Today’s outfit is refashioned from items off the $2 op-shop rack, just one step away from becoming landfill yet barely worn. The shirt sleeves became a belt, extended by an offcut from skirt which helps blend the pink and beige stripe separates.
In her 2014 book, Professor Sandy Black says taken holistically the textile and clothing life cycles consume more energy and water than do the product lifecycles of any other industry except construction or agriculture – with cleaning, drying and ironing of clothes by consumers being especially costly.
“Currently, garments and their component parts are well-travelled commodities with brief lives, often discarded long before they are worn out.” On everyday fashion, Black writes: “Some say everyday clothing is not fashion – but choices we make when we get up in the morning and decide what to wear construct our image both for ourselves and for the outside world.”

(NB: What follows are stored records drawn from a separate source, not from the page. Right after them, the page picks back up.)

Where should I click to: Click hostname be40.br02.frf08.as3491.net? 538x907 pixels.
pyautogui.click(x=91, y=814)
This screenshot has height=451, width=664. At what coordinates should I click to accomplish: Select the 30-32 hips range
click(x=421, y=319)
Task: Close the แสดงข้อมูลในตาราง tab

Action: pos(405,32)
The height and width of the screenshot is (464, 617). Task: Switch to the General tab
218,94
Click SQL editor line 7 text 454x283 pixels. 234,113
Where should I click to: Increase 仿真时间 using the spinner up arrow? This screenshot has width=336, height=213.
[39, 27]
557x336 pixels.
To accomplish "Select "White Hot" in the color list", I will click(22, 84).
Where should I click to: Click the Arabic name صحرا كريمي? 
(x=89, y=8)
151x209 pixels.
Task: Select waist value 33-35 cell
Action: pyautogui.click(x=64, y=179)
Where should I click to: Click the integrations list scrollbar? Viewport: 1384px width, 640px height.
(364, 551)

Black’s book includes an essay on sustainability, pleasure and fashion politics by Kate Fletcher about the potential for fashion as a tool to promote more connected, engaged lives and thereby improve individual and collective wellbeing rather than fostering empty consumerism.
“The popular view tends to dismiss fashion outright on environmental and ethical grounds because of its (serious) connections with short-termism, material excess and labour abuses, without seeing that the negative repercussions of this categorical stance would hit us hard in other parts of our culture. … The relationship between fashion and sustainability is dynamic and multi-dimensional. For just as fashion without sustainability is ignorant, sustainability without fashion is sad. Each has the potential to bring something vital and different to the other.”

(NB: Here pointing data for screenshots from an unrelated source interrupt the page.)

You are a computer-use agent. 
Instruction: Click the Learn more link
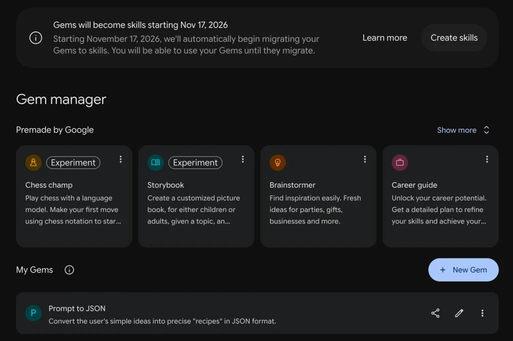pos(385,38)
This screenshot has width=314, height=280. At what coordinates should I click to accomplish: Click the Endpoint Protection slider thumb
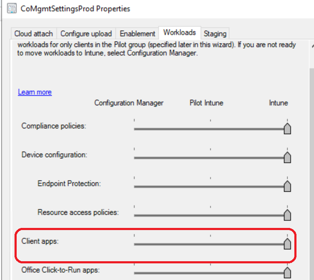(x=287, y=186)
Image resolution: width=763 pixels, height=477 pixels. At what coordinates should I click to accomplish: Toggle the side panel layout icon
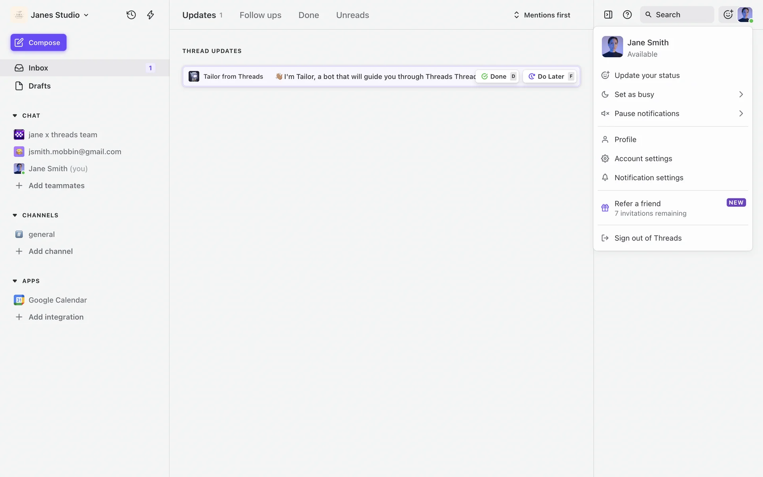point(608,15)
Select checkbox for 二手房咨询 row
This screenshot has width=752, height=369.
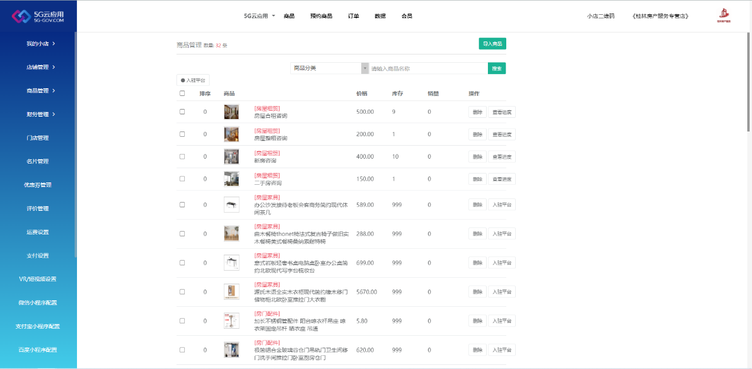[x=182, y=179]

Fletcher writes that perhaps the most intractable issue within fashion and sustainability is the wastefulness, irresponsibility, excess and exploitation endemic to most of the business models and production/consumption systems that have grown up around clothing, expression and identity.
“The sustainability implications of high-volume consumption include its effects on workers, resources, waste levels, air and water quality, and consumers’ physical and psychological health; yet it is still a taboo subject for global brands and high-street retailers who depend on a high throughput of product for financial success. Indeed, high product throughput has come to characterise everyday living in the West, where shopping and spending are for many the leisure activities of choice. It should not be forgotten that fashion cycles and changing trends fan the flames of the consumerist lifestyle; we meet our desire for pleasure, new experiences, status and identity formation through the buying of things – many of them clothes,” Fletcher writes.

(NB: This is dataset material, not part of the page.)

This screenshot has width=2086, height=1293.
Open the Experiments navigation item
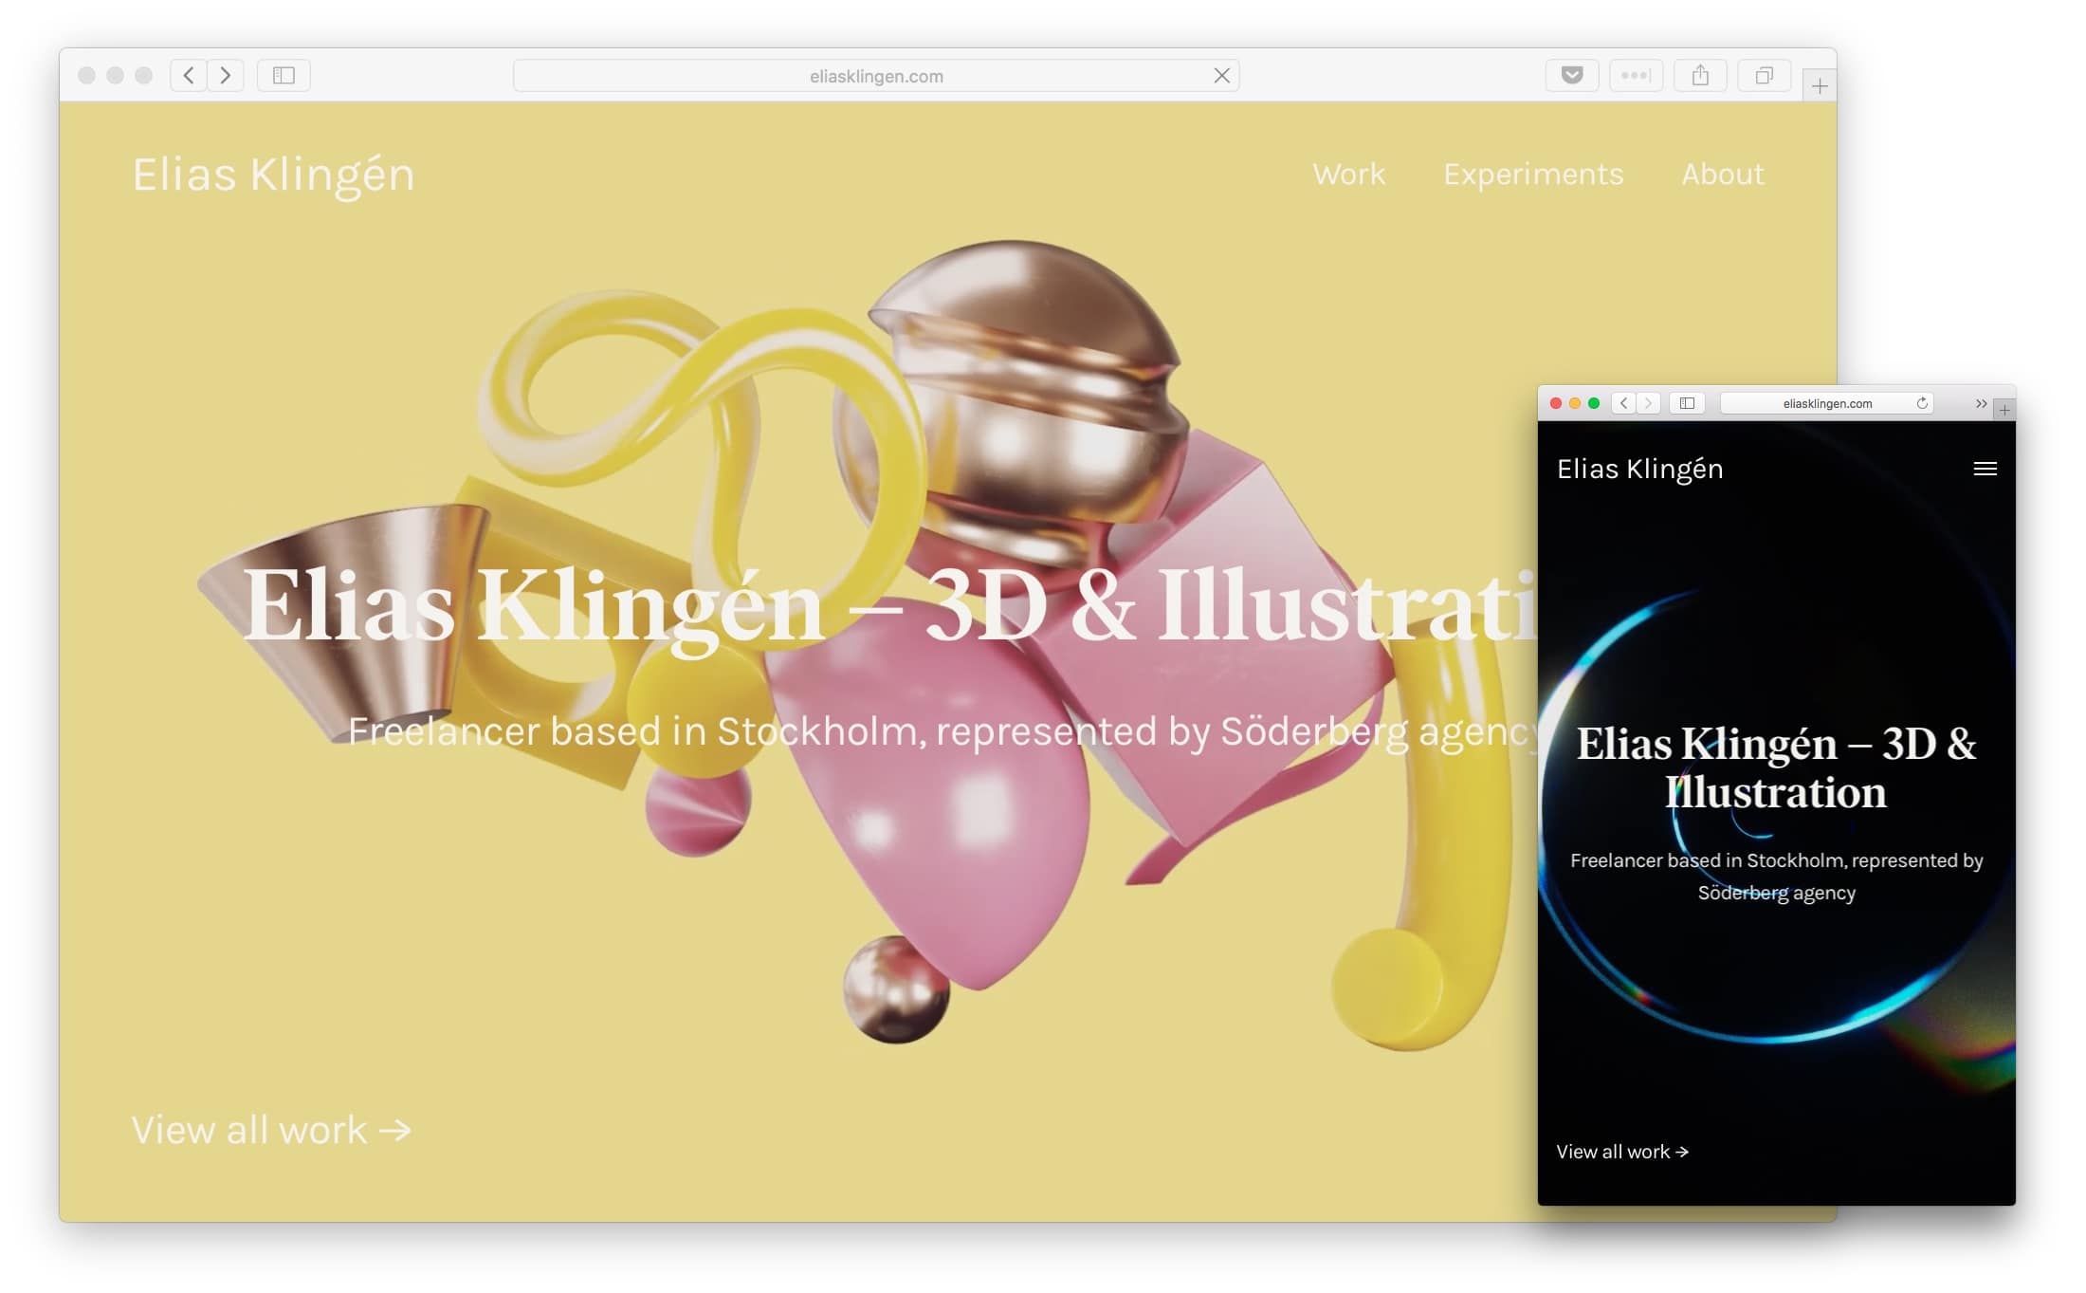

And there it is. That’s why perfectly good, well-made, clothing ends up in op shops. The owner’s moved on to the next best thing. Through my Sew it Again campaign this year, I am demonstrating how existing clothing can be recreated into something ‘new’ using simple home-sewing skills, energy and imagination.
This shirt was a beautifully crafted Ted Baker button-down made in Turkey, and the skirt a Wombat cotton with button front. It was mid-calf length, so I chopped it to be above-knee length and made the back into the front. I cropped the sleeves off and turned them into a belt by extending them using skirt off-cuts, and gathered another offcut then added it to embellish the shirt front.